## TO DO:
Set down the data below in full, exactly as it reads, but without the pictures.

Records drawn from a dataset
═══
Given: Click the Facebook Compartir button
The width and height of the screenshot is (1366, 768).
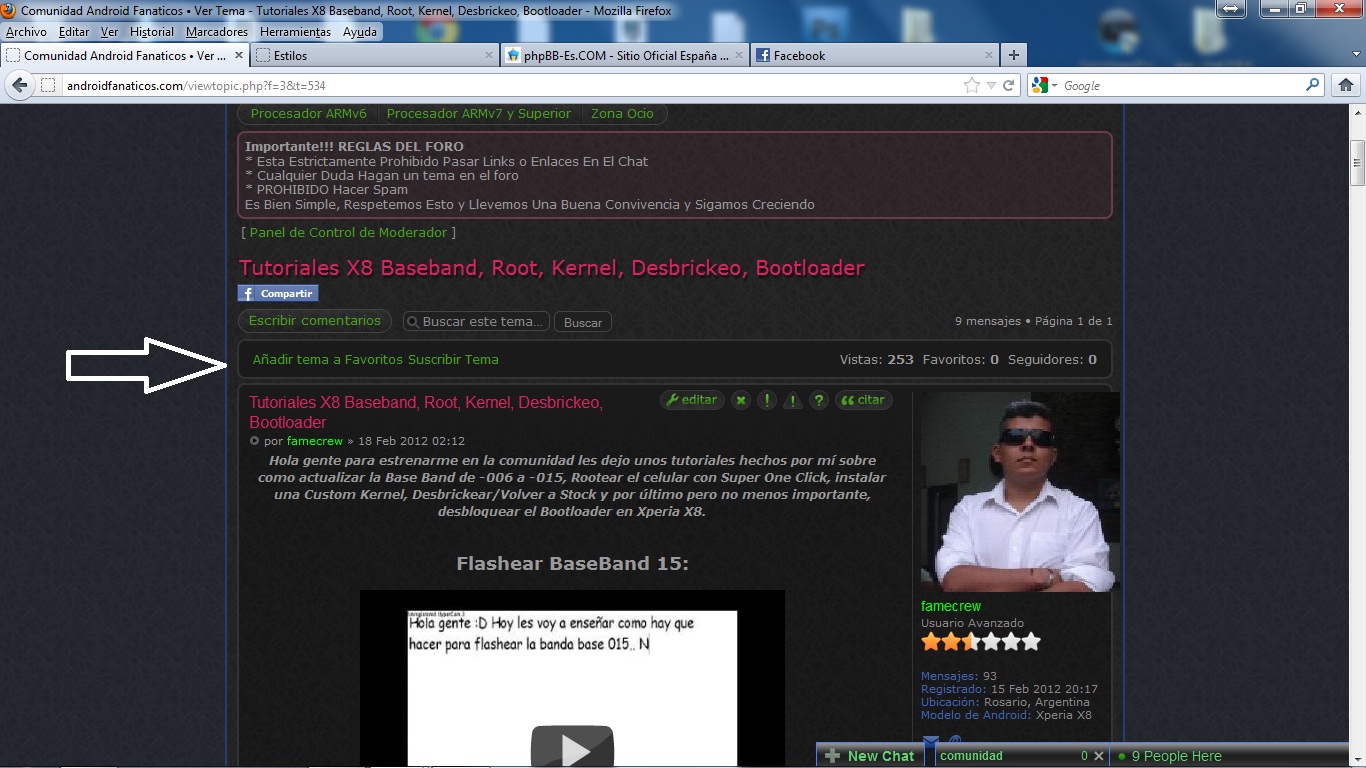Looking at the screenshot, I should click(x=278, y=294).
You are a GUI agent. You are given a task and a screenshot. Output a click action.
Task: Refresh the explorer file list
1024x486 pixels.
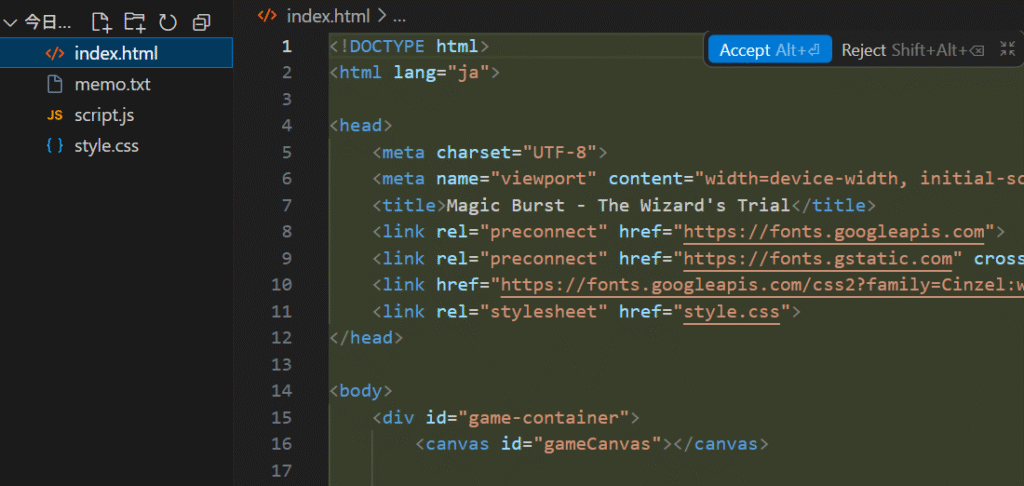tap(168, 21)
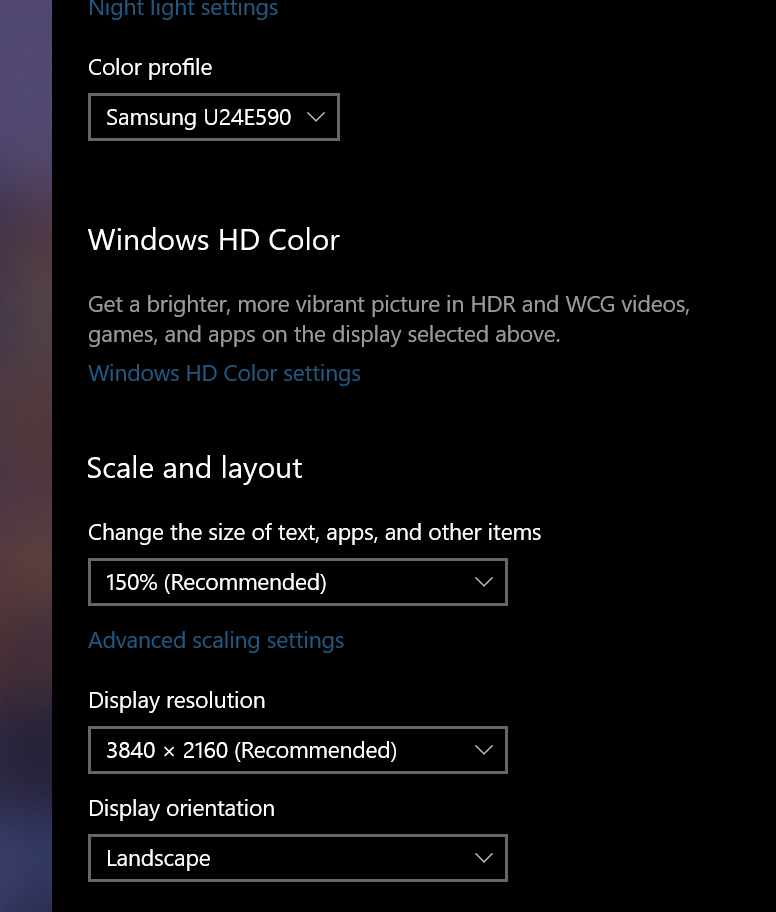Open the Night light settings link

[x=183, y=10]
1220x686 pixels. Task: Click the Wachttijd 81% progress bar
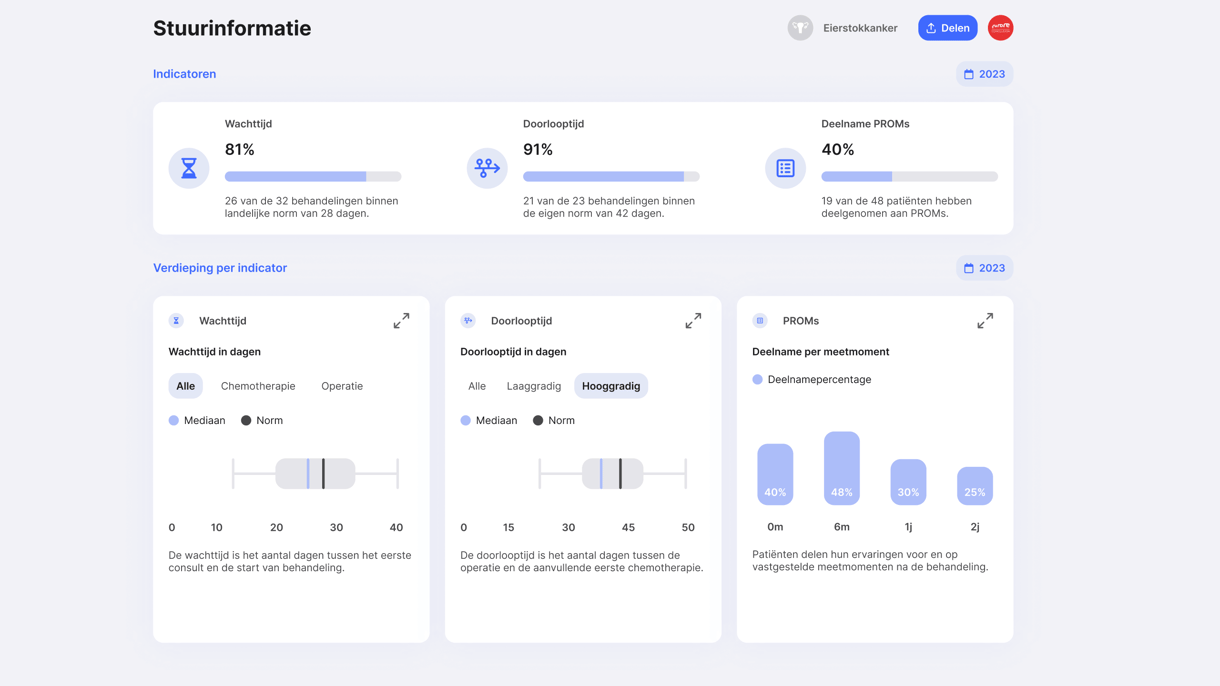tap(313, 176)
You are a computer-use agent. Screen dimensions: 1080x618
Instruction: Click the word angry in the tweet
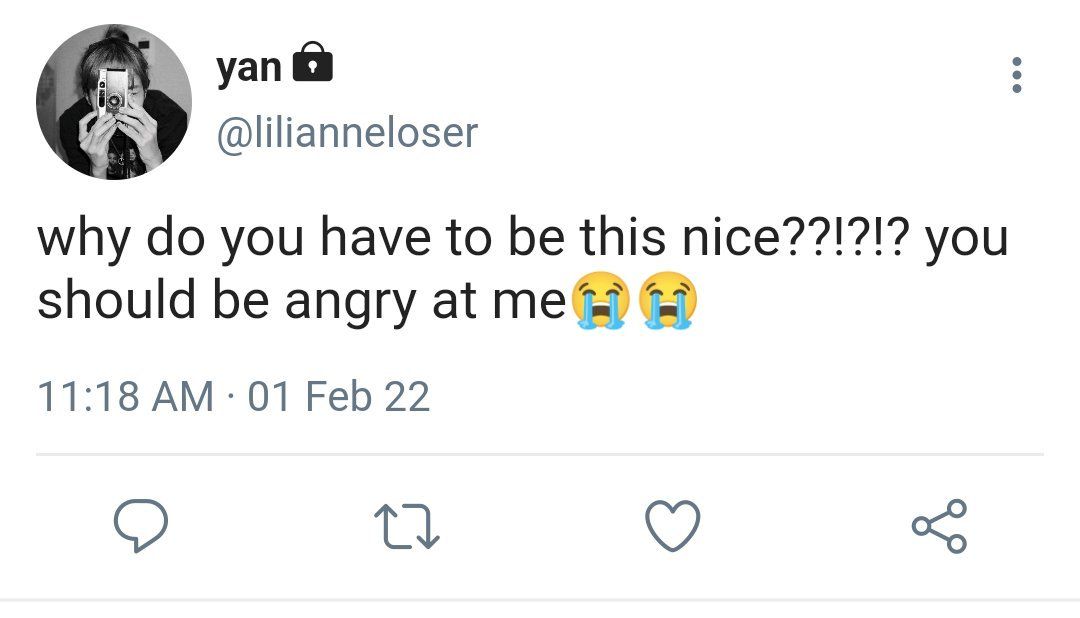tap(351, 303)
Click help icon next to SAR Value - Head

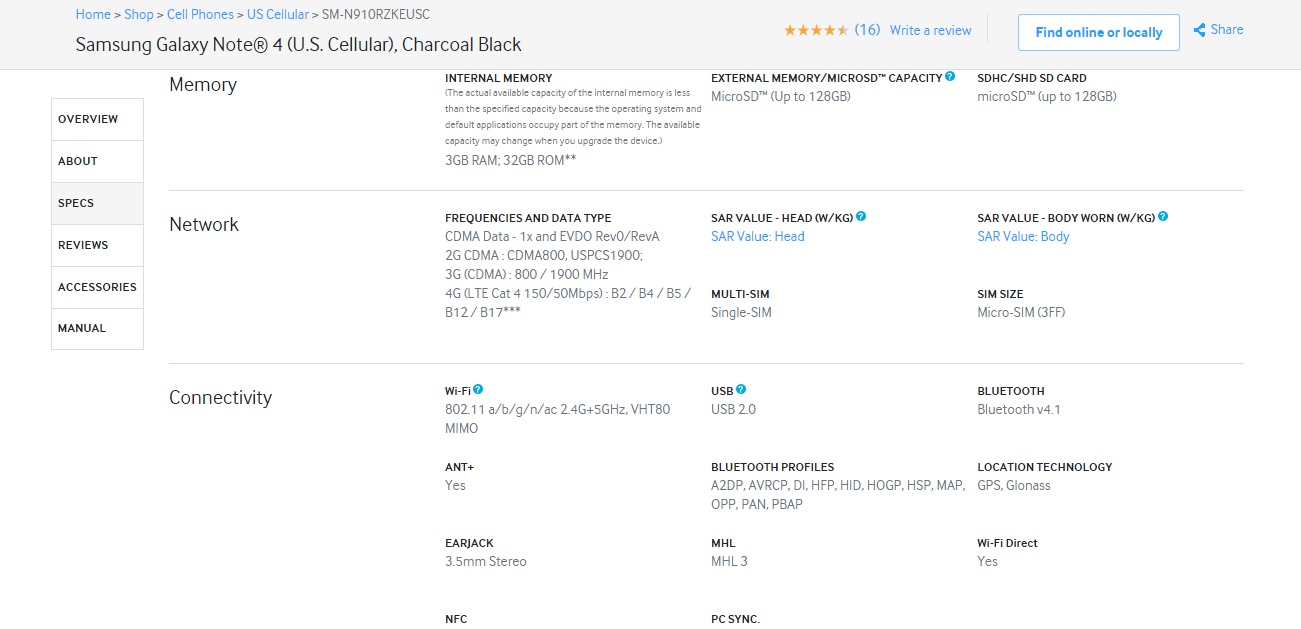coord(861,216)
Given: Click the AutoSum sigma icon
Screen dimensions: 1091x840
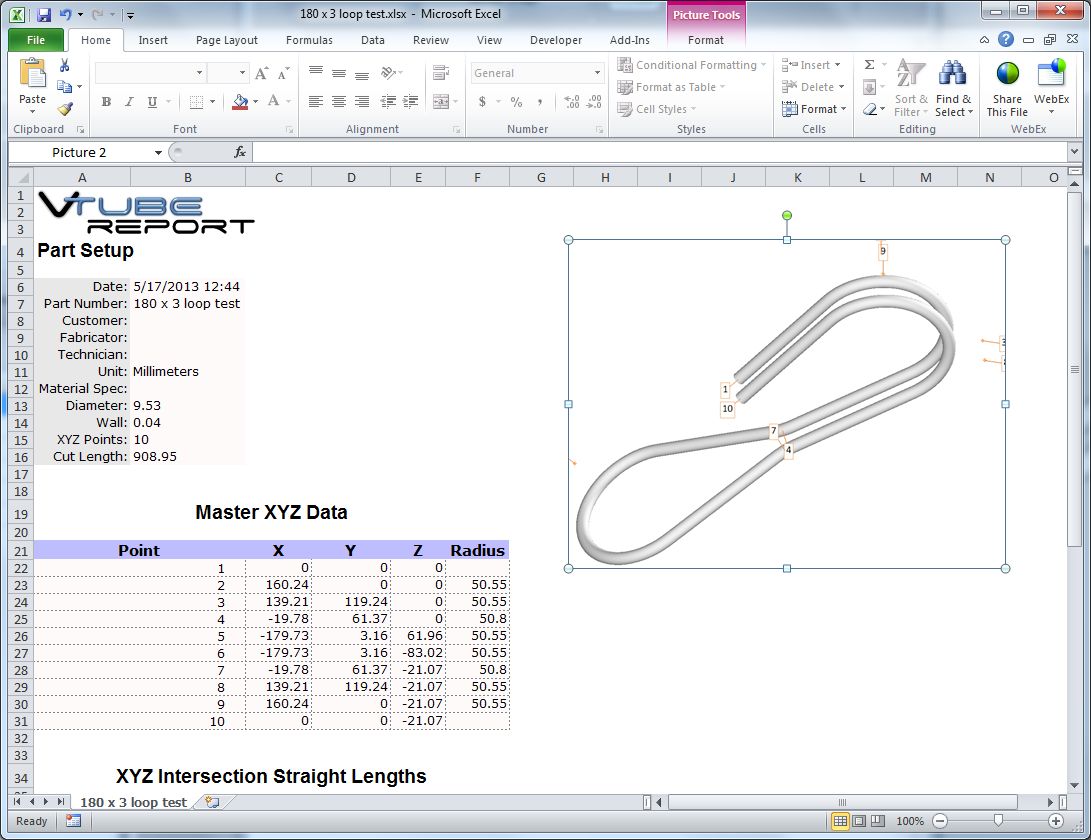Looking at the screenshot, I should pos(869,65).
═══
## TASK RESPONSE:
Given: Click the Facebook Compartir button
The width and height of the screenshot is (1366, 768).
Looking at the screenshot, I should click(x=278, y=294).
You are a GUI agent. You are given a task and a screenshot. Output a click action.
Task: Refresh the explorer file list
1024x486 pixels.
tap(168, 21)
Open the Night light settings link

[x=183, y=10]
1220x686 pixels. Task: Click the Wachttijd 81% progress bar
tap(313, 176)
You are a computer-use agent. Screen dimensions: 1080x618
Instruction: Click the word angry in the tweet
tap(351, 303)
Click help icon next to SAR Value - Head

coord(861,216)
Given: Click the AutoSum sigma icon
Screen dimensions: 1091x840
Looking at the screenshot, I should pos(869,65).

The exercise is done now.